I know that some people find graphic novels and comic books less appealing than standard books, those who read graphic novels and those who read the traditional sense of novels can often be quite segregated and cliquey. However, graphic novels should never be discredited, there is a story, an art style and a context that suits everyone as the art medium is so open. The style of book for Persepolis is unique, it tells a humorous yet dangerous and oppressive story through a black and white, simplistic illustration. But this visual aid expresses emotions and relationships that are unable to put into words and at many points helps the reader to understand the cultural aspects of Iran and other cultures that Marjane dips into throughout her journey.
The writer approaches this auto-biographical graphic novel in the most honest and self-critical way. She in no ways sugar coats her behaviour and the behaviour of those around her. I loved her as a character of a novel, she presents herself in all her positives and negatives as a human being so she doesn’t make herself this angelic figure. I think that the honesty and intimacy that she shares is why I loved her novel so much, she delves into her thought process as a child, which many would be ashamed to admit. The various relationships that she makes, loses and develops are very raw and provides a necessary insight into her struggles with identity.
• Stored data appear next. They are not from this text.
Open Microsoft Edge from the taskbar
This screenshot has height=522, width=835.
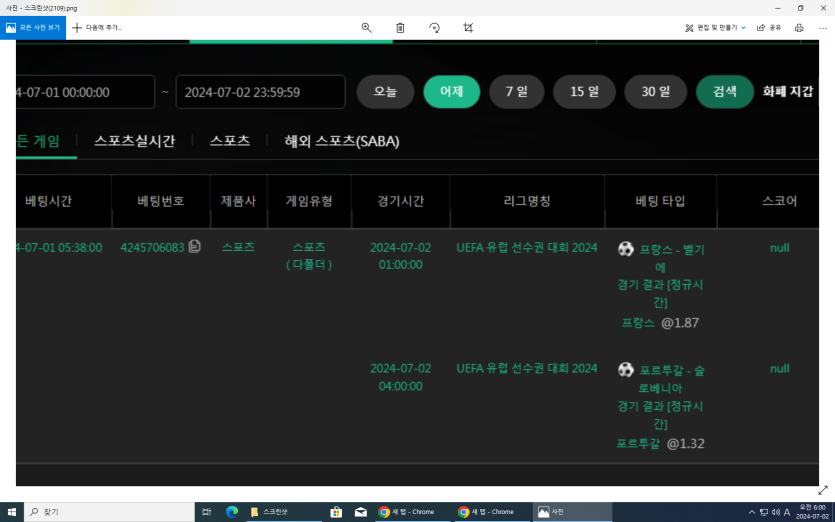click(x=232, y=512)
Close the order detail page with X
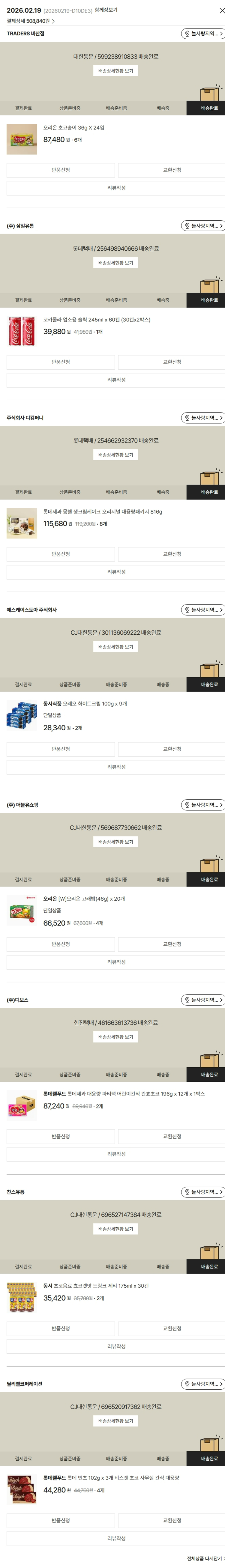Screen dimensions: 225x1568 click(x=221, y=11)

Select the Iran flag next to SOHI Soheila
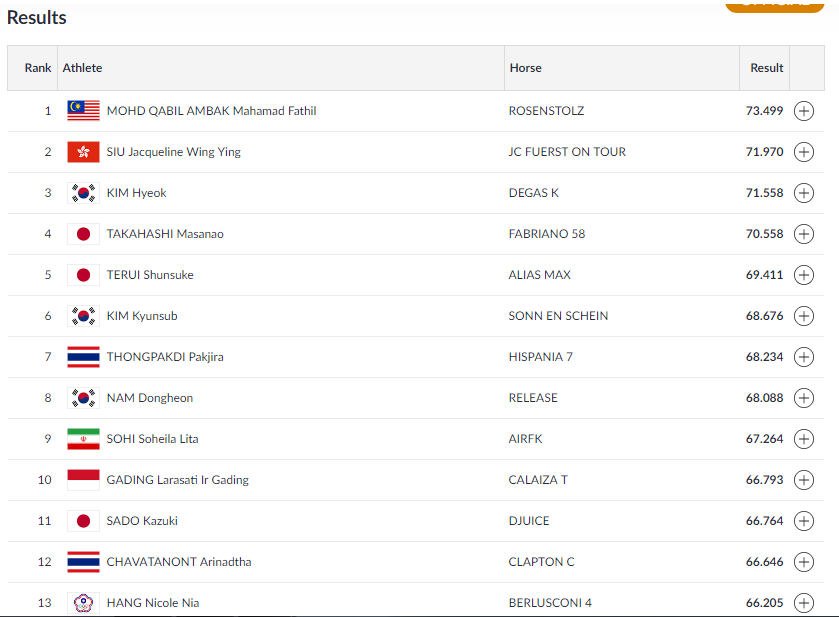coord(83,439)
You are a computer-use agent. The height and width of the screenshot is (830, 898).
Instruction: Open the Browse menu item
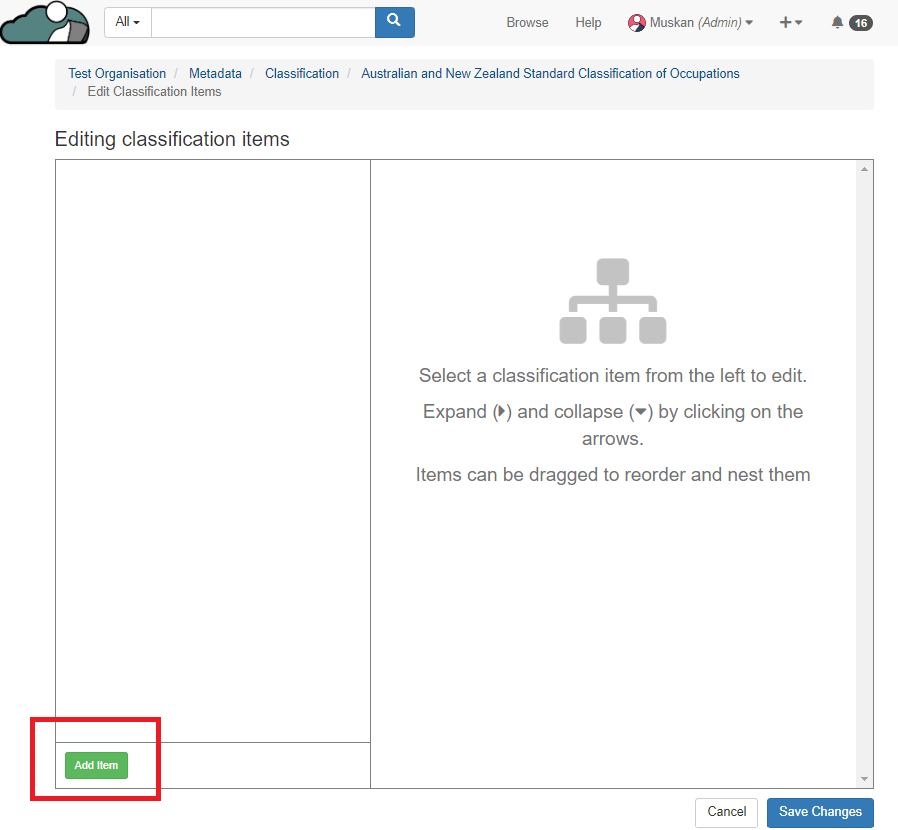(527, 23)
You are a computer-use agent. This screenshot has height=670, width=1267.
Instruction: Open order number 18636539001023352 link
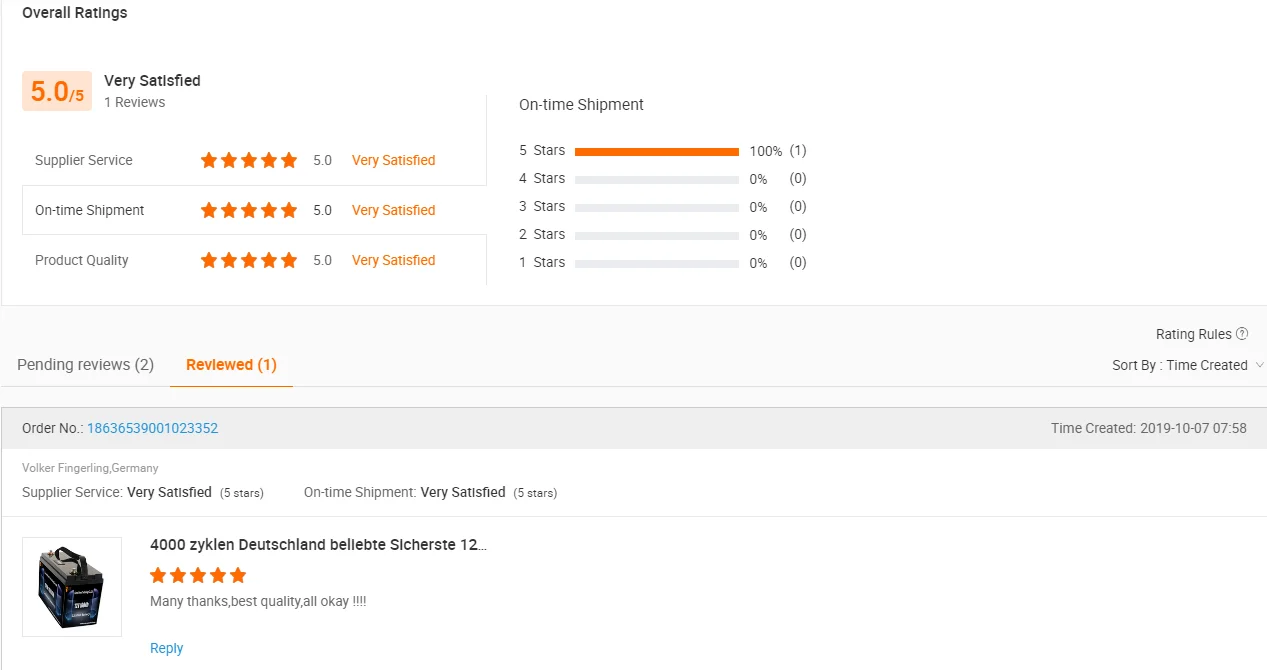coord(152,428)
It is important to have knowledge of such issues like this, not because it is fun to read the suffering and oppression of others while in the comfort of our sofa. But because we must open our eyes to the lives that many are ignorant towards, allowing us to have some understanding and hopefully the motivation to make change. It is perhaps a selfish reason, but to read and learn these stories, it enables us to appreciate our own fortune and be encouraged to take advantage of the privileges that we have at our grasp. Alternatively, depending on a persons situation, a reader can empathise and feel a sense of relief reading that they are not alone and can share the inspiration that Marjane radiates in her story.
Persepolis, to me, is a funny and frightening presentation of 1979- Iran. A picture of what oppression, fundamentalism and war can do to a young girl who wants freedom, success and a future. I would liken her story to other books such as ‘I Am Malala’ by Malala Yousafzai and ‘The Diary of A Young Girl’ by Anne Frank, who also produce very honest and inspiring accounts.